Iran's response was definitive. "Negotiation can in no way be compatible with ultimatums," the foreign ministry said. The IRGC Navy vowed that Hormuz "will never return to its former state." These are not the words of a country preparing to negotiate. They are the words of a country preparing for escalation.[3]
Yet Iranian officials also said they were "studying" the proposal. The word matters. Studying is not rejecting. Studying is the diplomatic equivalent of leaving the door ajar while standing in the doorway.
Trump has not signed off. His Tuesday 8pm ET deadline stands — "Power Plant Day and Bridge Day," he called it on social media, in a formulation that mixed policy with vulgarity. The deadline was extended from Monday to Tuesday, giving Iran an extra 24 hours to decide whether to accept a framework that it has already publicly rejected.[5]
The Strike Cadence
While diplomats studied paper, the strike campaign continued. Wave 96, X users counted — the 96th coordinated strike package since the war began on February 28. The numbering is unofficial but consistent, tracked by open-source analysts who monitor flight patterns, explosion reports, and Iranian civil defense alerts.[7]
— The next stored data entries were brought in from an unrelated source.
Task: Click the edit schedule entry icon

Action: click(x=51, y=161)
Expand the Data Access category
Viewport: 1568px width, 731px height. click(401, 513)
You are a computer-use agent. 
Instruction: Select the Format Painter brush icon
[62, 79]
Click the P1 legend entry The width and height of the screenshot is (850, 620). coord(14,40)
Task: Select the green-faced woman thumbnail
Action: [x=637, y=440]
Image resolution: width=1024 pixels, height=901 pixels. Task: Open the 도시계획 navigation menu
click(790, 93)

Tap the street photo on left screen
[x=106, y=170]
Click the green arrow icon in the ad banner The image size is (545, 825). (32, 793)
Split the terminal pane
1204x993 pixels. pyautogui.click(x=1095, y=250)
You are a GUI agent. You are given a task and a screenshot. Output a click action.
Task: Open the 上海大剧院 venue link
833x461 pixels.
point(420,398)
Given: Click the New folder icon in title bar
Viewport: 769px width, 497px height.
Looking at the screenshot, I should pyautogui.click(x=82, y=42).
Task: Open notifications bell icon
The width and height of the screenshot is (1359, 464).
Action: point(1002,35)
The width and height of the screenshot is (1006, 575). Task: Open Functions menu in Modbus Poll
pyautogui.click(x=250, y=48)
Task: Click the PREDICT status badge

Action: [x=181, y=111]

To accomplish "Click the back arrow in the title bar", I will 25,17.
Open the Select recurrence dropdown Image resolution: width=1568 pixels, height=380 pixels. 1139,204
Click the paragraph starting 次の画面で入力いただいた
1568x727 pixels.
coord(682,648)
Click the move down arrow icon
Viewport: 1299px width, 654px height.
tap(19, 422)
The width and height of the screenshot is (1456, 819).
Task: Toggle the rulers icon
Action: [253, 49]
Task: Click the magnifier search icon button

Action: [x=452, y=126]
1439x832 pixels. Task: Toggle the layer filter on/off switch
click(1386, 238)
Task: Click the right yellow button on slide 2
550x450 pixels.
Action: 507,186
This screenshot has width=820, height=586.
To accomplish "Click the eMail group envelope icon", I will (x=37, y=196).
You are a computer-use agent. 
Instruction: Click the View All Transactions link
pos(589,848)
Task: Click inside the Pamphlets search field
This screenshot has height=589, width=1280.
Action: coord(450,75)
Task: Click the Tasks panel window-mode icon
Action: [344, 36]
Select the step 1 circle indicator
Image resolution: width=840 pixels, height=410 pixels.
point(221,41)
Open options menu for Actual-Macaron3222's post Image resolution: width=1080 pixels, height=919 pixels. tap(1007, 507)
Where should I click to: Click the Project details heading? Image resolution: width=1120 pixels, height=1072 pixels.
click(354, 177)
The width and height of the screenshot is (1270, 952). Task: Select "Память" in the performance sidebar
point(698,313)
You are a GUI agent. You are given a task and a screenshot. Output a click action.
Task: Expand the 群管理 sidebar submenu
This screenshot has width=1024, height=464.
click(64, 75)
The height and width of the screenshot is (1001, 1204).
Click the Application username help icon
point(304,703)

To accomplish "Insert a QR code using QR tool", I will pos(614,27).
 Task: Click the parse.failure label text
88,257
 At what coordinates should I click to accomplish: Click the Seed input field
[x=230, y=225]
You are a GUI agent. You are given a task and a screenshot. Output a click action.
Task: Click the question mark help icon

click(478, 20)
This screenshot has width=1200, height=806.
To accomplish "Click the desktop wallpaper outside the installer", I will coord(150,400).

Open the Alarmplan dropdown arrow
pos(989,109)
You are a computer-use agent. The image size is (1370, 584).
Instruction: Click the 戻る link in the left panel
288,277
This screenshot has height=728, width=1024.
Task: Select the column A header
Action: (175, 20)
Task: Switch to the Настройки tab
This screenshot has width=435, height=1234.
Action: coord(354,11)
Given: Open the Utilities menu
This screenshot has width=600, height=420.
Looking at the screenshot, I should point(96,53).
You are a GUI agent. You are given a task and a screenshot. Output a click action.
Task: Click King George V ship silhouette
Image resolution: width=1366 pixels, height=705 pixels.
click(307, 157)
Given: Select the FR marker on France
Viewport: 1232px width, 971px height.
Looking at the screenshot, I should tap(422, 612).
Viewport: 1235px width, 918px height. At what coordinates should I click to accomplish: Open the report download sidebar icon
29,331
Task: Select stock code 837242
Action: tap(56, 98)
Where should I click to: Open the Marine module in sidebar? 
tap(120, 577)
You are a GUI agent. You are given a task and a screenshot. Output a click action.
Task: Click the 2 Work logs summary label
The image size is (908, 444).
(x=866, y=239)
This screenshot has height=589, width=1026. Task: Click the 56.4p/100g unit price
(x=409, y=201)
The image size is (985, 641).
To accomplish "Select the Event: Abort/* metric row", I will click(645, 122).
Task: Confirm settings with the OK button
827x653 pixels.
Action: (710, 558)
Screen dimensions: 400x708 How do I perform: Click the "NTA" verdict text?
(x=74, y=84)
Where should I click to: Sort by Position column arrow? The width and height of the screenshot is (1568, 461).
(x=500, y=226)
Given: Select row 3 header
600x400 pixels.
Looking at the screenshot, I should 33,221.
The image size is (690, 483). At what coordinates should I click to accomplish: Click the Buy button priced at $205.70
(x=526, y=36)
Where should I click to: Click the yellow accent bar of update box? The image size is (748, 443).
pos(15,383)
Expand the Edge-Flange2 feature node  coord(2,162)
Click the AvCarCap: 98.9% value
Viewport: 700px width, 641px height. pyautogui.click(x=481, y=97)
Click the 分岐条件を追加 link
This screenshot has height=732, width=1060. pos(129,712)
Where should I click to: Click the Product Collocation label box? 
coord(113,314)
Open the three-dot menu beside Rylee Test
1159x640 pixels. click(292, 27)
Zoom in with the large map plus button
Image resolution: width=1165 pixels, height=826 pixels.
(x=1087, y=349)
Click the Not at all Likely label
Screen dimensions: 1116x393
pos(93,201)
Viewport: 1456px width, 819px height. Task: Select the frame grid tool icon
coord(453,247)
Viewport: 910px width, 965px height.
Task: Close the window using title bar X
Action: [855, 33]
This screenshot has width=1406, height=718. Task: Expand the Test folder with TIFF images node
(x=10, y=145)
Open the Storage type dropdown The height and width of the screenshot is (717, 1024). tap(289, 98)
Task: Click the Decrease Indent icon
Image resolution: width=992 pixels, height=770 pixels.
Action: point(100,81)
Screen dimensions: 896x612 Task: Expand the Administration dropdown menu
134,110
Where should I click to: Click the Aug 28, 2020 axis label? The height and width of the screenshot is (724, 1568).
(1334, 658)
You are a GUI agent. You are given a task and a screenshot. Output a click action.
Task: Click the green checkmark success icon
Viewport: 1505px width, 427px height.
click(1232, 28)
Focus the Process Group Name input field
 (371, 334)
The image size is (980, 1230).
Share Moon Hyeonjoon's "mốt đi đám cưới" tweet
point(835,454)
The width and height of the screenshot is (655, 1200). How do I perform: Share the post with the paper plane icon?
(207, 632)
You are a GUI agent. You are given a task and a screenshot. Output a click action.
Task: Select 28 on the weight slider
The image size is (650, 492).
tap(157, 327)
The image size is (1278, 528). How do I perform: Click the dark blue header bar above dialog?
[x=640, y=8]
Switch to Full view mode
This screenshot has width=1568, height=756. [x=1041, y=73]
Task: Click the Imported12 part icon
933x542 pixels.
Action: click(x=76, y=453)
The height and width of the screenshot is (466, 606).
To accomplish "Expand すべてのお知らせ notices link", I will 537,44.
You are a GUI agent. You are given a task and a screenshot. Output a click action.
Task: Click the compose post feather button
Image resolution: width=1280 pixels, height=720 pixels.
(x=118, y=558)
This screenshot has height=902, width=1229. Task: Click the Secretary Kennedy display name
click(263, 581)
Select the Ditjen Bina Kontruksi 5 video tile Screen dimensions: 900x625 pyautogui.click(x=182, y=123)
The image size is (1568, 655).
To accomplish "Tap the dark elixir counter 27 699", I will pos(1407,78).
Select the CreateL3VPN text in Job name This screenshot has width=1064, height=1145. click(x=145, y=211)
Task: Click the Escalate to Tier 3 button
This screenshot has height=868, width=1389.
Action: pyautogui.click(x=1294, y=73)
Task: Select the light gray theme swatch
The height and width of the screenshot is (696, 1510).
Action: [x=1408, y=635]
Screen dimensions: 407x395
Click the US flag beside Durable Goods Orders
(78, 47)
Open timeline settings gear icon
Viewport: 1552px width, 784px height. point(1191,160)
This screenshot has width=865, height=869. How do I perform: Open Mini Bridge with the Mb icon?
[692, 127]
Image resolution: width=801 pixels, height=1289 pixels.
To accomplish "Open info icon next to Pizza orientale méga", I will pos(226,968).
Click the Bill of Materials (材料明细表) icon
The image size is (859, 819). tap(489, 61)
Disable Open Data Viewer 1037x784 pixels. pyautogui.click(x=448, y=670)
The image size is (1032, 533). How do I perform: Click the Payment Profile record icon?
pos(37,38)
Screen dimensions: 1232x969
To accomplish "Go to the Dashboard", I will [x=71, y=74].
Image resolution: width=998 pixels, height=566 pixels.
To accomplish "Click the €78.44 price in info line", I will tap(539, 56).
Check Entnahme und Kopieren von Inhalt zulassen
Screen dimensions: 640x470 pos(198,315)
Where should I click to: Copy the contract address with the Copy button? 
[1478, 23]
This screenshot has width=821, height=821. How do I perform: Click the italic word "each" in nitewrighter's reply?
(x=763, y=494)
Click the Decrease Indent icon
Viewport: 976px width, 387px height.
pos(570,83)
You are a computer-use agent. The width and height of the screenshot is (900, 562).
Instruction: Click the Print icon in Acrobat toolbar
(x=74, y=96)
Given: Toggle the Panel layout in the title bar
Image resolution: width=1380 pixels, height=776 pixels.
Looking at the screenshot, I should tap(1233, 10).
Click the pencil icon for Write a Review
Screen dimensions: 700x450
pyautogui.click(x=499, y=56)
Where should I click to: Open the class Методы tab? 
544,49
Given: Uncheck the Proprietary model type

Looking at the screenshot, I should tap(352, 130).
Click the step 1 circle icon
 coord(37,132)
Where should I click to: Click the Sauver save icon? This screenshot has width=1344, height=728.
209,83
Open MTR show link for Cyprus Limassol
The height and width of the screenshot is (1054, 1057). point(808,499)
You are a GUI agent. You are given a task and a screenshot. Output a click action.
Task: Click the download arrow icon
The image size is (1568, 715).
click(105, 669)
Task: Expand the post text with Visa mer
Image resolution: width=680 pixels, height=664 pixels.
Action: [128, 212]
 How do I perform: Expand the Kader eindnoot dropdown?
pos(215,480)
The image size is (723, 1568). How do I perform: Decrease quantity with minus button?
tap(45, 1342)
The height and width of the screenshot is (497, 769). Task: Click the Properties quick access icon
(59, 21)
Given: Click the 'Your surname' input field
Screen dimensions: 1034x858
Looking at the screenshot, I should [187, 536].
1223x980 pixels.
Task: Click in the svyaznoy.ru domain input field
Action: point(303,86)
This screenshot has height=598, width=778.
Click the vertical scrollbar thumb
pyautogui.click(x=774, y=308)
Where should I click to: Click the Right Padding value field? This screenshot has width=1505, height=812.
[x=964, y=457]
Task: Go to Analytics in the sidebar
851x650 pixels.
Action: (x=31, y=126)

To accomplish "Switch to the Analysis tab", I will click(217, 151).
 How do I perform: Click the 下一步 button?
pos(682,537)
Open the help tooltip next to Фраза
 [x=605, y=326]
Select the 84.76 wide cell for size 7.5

The airport strikes represent a shift in targeting. Previous waves focused on military installations, IRGC facilities, and nuclear-adjacent infrastructure. Hitting airports — civilian-military dual-use facilities — signals an intent to degrade Iran's air force on the ground. It is the same playbook the US used against Iraq in 1991 and against Serbia in 1999: destroy the air force before it can fly.[12]
The damage assessment is incomplete. Iranian state media acknowledged "material damage" at Mehrabad but claimed all attacks were "repelled." Satellite imagery will tell a different story, but that data is not yet public.[6]
What is public is the trajectory. Bushehr was hit at 75 meters from the reactor core — down from 350 meters on March 18. The Mahshahr petrochemical complex was destroyed, taking out 50 percent of Iran's production capacity. Khademi was killed. And now the airports. Each strike is closer to something that matters more.
The Contradiction
The ceasefire proposal and the strike campaign are not competing narratives. They are the same narrative, told in two languages. The US is bombing harder to negotiate from strength. Iran is negotiating to buy time while its military rebuilds. Neither side believes the other is sincere. Both sides are right.
This is not the first time a ceasefire has arrived on the same day as an escalation. It is, however, the first time the escalation has been so public, so deliberate, and so clearly designed to undermine the very diplomacy it claims to support.
Trump's Tuesday deadline is not a deadline. It is a threat wrapped in a timeline. Iran's rejection of ultimatums is not a negotiating position. It is a refusal to be told when to surrender. The ceasefire proposal sits between them, a document that both sides can point to as evidence of their good faith while neither side changes its behavior.
The war is still expanding. The ceasefire is still on the table. Both facts are true. Neither fact changes the other.